* _INSTRUCTIONS TO FOLLOW_: Given the records below, pull every line with the word "first" into the answer.

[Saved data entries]
----

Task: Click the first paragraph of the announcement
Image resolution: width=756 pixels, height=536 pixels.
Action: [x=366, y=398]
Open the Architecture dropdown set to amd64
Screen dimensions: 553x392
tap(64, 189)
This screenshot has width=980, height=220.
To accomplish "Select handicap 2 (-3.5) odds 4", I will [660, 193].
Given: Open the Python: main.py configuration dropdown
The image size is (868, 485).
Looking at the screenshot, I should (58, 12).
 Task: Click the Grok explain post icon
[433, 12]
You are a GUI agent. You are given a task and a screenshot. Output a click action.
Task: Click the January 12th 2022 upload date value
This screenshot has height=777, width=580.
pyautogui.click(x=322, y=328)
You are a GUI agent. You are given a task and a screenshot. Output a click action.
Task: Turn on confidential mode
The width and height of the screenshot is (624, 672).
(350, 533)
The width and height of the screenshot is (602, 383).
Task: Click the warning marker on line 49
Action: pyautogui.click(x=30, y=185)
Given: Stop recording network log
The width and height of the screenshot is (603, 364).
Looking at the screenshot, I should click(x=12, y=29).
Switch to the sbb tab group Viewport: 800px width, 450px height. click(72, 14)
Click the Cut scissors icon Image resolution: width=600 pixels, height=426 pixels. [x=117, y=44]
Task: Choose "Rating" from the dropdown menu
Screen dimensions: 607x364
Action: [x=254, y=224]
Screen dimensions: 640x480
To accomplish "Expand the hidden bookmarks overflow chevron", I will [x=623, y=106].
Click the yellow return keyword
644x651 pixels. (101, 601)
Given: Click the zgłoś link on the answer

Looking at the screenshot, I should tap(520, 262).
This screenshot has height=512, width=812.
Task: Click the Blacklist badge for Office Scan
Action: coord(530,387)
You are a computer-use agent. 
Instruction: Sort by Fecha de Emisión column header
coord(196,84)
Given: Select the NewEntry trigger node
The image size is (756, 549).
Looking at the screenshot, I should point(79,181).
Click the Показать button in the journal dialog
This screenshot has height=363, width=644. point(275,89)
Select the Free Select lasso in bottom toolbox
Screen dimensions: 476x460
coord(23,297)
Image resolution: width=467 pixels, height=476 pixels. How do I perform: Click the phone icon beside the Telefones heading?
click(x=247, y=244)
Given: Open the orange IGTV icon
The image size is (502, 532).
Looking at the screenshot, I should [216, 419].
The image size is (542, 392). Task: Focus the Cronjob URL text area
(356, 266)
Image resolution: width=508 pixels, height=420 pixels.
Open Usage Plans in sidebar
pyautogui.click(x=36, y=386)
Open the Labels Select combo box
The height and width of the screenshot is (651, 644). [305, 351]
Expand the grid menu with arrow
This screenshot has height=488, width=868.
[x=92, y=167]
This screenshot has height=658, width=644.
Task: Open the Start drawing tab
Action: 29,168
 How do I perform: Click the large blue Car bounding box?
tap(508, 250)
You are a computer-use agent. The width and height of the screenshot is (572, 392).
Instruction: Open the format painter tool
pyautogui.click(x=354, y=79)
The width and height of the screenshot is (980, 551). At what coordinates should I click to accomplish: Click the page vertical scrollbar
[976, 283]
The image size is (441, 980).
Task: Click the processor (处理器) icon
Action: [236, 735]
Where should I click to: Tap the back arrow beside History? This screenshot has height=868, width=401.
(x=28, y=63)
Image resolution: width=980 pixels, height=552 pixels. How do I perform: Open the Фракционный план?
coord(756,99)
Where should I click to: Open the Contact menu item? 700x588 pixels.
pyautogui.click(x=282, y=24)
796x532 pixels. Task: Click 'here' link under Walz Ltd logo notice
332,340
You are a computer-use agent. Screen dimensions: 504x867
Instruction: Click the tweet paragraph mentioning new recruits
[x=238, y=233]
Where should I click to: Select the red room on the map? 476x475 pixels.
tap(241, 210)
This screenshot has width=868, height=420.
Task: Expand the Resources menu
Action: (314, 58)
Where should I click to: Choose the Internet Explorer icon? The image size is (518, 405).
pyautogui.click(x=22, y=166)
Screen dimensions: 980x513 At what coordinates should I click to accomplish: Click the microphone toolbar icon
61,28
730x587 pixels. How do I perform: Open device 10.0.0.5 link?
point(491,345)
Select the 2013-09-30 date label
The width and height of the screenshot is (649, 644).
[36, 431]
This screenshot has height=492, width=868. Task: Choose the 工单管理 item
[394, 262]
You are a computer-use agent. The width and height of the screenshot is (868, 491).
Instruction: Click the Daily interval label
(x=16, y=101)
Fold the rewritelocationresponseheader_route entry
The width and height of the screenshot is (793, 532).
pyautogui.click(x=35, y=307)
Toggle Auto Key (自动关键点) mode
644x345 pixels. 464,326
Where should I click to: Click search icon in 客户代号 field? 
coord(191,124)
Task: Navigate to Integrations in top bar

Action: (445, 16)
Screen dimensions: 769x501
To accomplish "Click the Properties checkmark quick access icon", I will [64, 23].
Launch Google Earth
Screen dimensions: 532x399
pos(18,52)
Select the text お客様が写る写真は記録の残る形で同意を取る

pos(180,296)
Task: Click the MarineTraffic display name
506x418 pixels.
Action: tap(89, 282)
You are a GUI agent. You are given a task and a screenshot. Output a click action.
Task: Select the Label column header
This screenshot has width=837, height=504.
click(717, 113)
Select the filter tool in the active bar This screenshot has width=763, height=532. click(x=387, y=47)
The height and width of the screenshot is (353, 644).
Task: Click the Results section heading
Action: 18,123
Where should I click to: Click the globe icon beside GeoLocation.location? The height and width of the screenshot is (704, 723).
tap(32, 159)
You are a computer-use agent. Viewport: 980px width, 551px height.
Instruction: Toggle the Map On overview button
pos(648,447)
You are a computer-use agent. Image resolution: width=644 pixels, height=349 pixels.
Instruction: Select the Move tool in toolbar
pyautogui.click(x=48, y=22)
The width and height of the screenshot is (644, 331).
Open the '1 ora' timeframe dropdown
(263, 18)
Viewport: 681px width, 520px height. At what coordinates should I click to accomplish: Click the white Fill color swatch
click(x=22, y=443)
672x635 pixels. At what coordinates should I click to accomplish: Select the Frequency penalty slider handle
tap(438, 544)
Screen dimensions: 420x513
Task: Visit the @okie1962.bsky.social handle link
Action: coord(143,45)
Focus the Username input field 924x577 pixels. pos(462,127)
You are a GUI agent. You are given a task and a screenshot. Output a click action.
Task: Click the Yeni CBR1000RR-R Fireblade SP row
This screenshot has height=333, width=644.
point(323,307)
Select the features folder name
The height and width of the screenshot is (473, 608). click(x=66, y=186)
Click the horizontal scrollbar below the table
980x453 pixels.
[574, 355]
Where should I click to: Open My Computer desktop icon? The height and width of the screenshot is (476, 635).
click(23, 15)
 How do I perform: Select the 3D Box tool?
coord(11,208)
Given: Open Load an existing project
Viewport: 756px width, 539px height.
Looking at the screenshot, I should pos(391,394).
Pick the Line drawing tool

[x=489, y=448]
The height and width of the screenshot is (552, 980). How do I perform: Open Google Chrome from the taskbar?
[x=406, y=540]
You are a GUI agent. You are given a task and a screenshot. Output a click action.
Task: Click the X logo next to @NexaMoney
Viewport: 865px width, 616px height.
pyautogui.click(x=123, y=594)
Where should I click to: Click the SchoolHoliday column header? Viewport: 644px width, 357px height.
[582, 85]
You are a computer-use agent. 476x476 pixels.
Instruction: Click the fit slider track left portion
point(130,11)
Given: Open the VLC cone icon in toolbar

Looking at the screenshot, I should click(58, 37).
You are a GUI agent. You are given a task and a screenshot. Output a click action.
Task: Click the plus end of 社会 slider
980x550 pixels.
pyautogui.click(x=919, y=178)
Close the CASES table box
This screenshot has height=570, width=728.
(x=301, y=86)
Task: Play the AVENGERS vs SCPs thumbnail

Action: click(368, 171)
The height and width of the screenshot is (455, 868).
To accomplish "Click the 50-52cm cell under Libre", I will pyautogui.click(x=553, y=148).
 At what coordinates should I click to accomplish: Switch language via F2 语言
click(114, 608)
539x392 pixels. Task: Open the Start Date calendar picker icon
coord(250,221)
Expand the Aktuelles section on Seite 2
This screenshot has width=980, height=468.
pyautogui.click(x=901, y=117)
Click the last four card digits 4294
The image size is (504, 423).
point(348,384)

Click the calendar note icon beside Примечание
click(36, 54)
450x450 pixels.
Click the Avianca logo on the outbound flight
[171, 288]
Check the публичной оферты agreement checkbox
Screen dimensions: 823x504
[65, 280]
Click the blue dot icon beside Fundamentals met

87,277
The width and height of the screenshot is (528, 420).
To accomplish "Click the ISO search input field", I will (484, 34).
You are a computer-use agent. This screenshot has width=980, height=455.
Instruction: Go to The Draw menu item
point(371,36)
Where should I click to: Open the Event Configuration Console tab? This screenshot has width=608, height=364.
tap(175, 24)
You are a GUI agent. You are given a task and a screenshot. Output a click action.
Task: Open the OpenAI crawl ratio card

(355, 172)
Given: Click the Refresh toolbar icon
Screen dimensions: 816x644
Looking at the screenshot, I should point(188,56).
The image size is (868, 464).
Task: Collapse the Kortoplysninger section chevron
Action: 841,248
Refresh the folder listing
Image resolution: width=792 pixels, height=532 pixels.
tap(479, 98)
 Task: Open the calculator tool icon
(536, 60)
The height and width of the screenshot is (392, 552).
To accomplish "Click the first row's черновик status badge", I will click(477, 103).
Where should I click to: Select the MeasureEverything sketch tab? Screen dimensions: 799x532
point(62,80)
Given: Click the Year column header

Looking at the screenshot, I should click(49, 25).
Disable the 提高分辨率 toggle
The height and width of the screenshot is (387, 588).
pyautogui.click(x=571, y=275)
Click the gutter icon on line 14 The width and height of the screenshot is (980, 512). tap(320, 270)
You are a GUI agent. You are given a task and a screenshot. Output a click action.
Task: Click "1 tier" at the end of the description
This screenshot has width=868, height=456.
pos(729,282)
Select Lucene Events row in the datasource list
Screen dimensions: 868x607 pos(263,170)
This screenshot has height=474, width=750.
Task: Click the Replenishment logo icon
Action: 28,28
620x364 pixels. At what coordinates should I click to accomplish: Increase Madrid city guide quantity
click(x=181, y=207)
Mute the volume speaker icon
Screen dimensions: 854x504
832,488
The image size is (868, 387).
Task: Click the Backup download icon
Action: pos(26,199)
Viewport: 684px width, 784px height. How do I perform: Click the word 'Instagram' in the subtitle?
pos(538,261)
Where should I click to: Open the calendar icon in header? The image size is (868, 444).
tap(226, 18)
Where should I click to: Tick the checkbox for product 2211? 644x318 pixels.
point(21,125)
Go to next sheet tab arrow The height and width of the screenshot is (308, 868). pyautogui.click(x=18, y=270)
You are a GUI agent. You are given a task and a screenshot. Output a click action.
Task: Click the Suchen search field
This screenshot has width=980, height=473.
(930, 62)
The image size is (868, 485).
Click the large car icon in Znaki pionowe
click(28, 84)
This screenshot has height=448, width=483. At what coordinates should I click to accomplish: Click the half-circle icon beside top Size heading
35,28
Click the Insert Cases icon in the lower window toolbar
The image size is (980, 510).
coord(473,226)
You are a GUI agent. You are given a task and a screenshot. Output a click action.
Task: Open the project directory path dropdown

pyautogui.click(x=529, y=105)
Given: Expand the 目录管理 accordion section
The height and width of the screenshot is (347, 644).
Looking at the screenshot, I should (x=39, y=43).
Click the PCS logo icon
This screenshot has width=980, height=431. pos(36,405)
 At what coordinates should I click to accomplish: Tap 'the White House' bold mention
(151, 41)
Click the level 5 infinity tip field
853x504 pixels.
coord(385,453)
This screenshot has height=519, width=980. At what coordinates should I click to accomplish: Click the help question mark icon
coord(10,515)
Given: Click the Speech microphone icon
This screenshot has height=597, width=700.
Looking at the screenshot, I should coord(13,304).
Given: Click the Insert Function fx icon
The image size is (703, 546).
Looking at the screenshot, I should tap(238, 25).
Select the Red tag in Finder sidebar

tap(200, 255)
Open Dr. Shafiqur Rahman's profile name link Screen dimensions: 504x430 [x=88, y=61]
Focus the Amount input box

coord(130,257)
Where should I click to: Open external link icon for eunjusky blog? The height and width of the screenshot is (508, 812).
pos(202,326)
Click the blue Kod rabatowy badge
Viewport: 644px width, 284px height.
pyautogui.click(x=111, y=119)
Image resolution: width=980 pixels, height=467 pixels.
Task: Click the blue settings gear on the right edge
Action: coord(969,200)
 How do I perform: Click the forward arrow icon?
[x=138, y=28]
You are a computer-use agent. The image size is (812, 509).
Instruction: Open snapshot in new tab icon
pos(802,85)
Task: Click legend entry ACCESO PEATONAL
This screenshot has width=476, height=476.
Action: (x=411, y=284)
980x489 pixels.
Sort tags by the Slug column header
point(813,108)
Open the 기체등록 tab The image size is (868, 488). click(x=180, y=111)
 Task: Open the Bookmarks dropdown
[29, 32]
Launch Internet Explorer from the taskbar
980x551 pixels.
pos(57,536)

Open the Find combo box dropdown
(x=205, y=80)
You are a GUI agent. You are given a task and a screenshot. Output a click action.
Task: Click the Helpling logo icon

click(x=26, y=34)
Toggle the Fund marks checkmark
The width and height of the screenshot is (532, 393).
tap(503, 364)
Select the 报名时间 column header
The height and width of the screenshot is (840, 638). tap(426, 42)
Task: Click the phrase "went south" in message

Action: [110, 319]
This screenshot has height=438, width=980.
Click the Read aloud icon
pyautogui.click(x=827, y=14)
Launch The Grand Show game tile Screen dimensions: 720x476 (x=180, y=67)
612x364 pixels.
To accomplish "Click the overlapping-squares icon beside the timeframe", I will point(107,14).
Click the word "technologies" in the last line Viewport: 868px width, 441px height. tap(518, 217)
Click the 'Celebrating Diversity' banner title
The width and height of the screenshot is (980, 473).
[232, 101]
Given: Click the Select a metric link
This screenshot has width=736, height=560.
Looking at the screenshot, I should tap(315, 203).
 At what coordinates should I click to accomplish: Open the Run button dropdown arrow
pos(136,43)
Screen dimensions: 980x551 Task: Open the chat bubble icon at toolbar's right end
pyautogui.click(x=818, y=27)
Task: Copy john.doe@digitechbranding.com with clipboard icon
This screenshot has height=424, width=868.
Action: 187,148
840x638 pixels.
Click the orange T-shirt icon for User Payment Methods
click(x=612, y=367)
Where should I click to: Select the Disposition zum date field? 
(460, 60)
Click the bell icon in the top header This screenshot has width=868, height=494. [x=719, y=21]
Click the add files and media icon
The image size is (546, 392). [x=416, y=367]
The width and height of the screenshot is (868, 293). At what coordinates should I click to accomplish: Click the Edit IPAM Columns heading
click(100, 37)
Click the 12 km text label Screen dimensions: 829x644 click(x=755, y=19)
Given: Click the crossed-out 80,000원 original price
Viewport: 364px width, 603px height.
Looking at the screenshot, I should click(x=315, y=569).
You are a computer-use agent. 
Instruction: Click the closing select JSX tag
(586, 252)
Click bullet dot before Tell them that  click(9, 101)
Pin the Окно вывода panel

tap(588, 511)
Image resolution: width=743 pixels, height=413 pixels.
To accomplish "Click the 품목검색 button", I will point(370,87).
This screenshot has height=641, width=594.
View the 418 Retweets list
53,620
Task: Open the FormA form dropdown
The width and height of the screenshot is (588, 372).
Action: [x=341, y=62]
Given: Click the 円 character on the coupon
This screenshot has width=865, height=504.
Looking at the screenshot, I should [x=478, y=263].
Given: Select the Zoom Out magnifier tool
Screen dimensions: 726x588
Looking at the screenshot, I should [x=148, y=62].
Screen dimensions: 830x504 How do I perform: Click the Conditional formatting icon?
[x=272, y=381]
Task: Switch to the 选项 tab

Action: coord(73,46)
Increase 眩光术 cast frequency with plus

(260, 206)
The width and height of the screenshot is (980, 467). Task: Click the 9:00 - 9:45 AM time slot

----

* _TASK OUTPUT_:
Task: Click the first paragraph of the announcement
To accomplish "Click the first row's черновик status badge", I will click(477, 103).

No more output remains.